You’ve been doing agile development for a while and want to formalize your knowledge. You just changed jobs and your current company is very agile and expects you to be on the same page. Your organization might just be embracing agile and you’re a bit lost.
What do you do? For most people the answer is: attend a training course (hopefully willingly!). Simple enough! You’ve just had two days of training, now what? You’re in those 90 days of limbo where you’ve attended the course but haven’t passed your exam.
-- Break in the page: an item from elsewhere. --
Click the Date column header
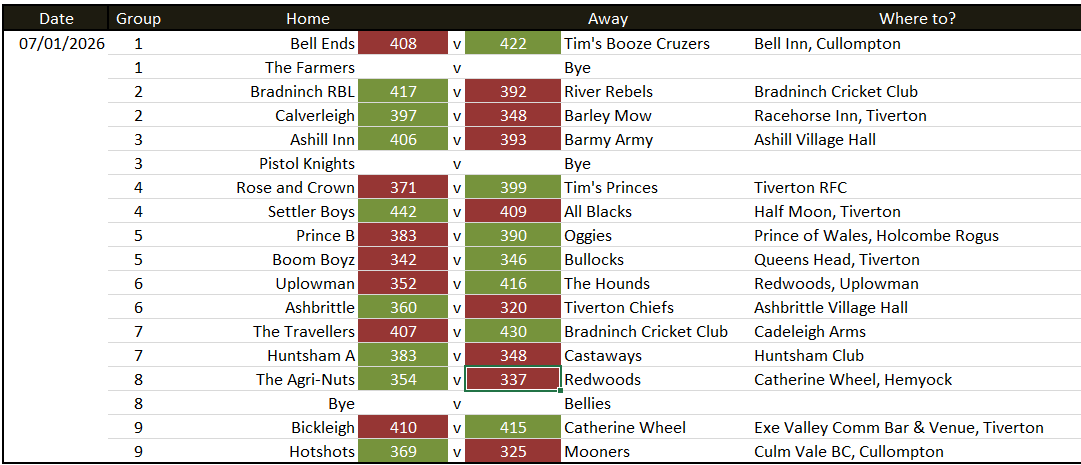 (56, 19)
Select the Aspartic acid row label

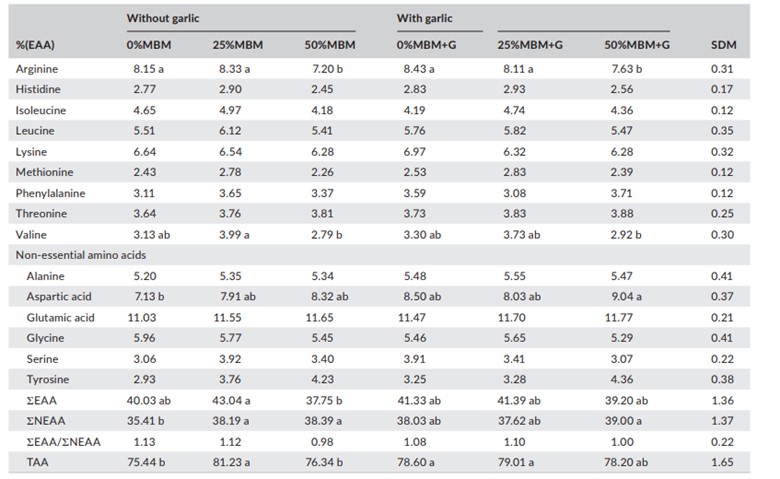[x=61, y=295]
Scrum Alliance is rather generous by offering three months to pass the exam, but their generosity makes it easy to procrastinate, which makes it easier to forget some of the theoretical aspects of agile and Scrum that your organization might not use.
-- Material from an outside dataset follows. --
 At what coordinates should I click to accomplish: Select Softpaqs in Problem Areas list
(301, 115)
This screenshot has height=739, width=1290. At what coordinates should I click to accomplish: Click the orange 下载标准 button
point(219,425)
You usually get two kinds of people in these situations, the ones that want to take the exam right away, get certified and be done with it and the cautious ones who might have test anxiety and want to wait.
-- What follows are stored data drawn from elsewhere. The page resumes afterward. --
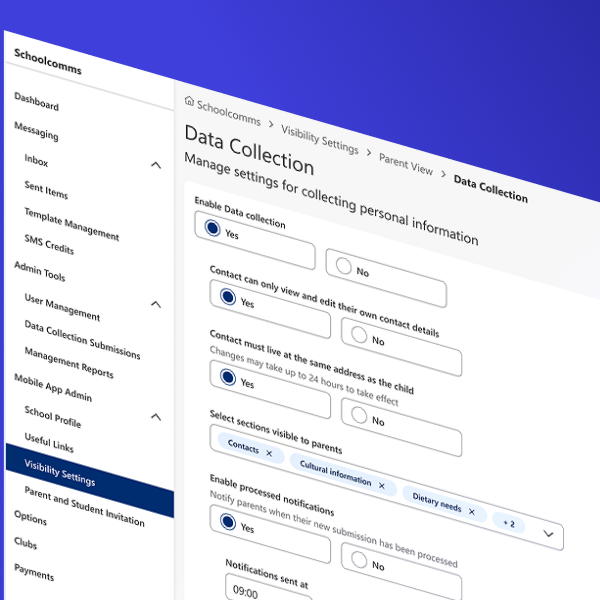The height and width of the screenshot is (600, 600).
Task: Go to Data Collection Submissions in sidebar
Action: point(82,340)
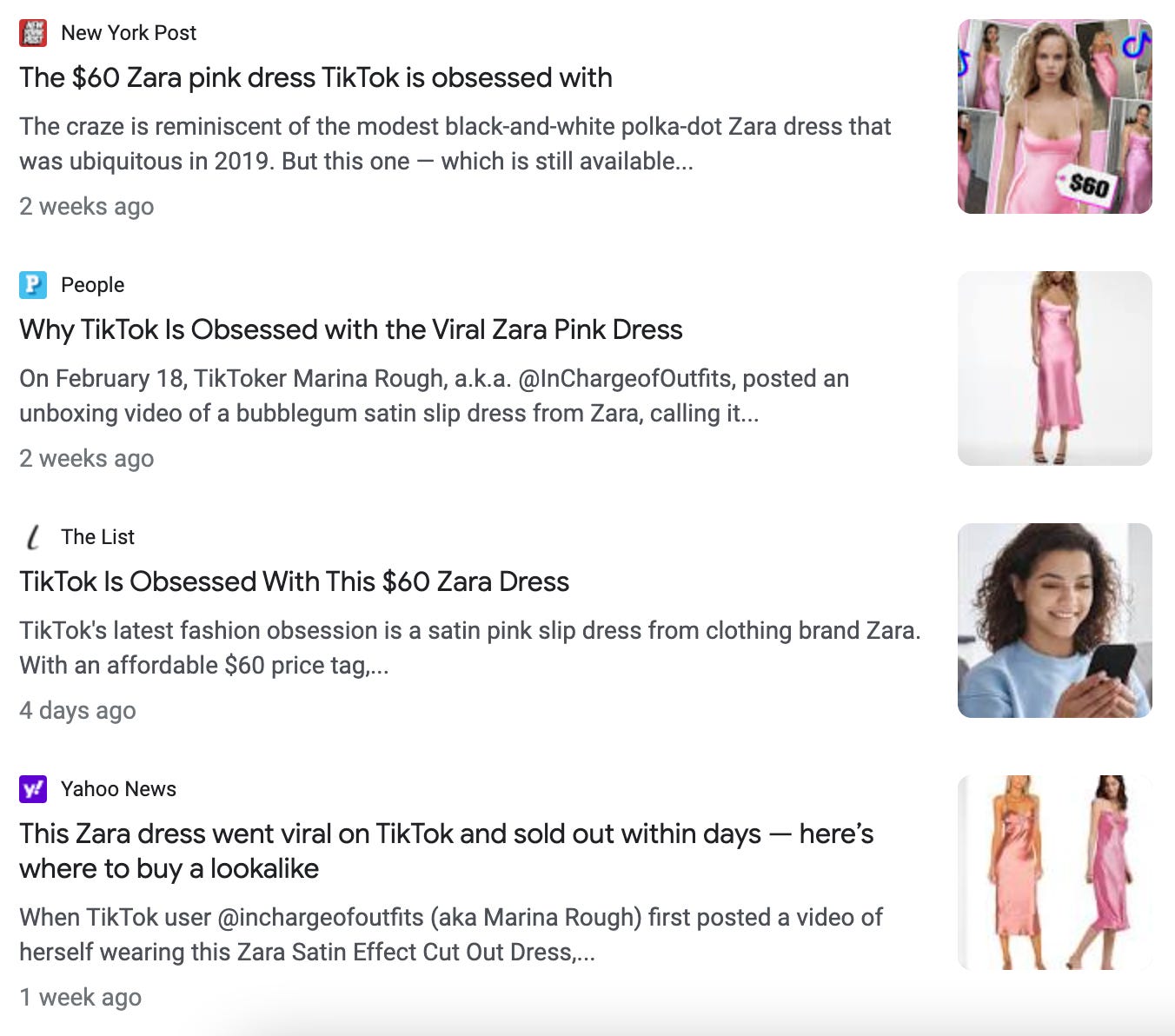Click The List source logo icon
The width and height of the screenshot is (1175, 1036).
33,537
I’ve been involved with agile and Scrum for a while now, but only recently considered and completed a Certified Scrum Master (CSM) course, so I know how you feel. Regardless of which category you fall in, I have three pieces of advice for you, drawn from my experience with the process:
- Read up. Even though two days might not seem like a lot, you’re going to cover a lot of material and despite you (hopefully) feeling like you really understand this Scrum thing now, take some time to revise before the exam. Scrum Alliance does have some technical and “principles” questions in the test, which you have to prepare for.
- Supplement your knowledge. Even though your trainer will try to cover everything in the exam, some items might get pushed off the agenda, so if you’re not very familiar with Scrum it would be a good idea to read some Scrum blogs (the official Scrum Alliance one is a good place to start). The exam is open book and not timed so you can research while taking it, but it’s a good idea to shore up your knowledge before you start.
- Trust your instincts. It might sound weird to say this about a technical exam, but you can overthink questions about roles and tasks. After two days you should have a good enough instinctual grasp of what responsibilities each member of a Scrum team has.
One last piece of advice: Don’t worry (too much). Scrum Alliance offers each candidate two chances to pass the exam. So if you fail it’s not end of the world.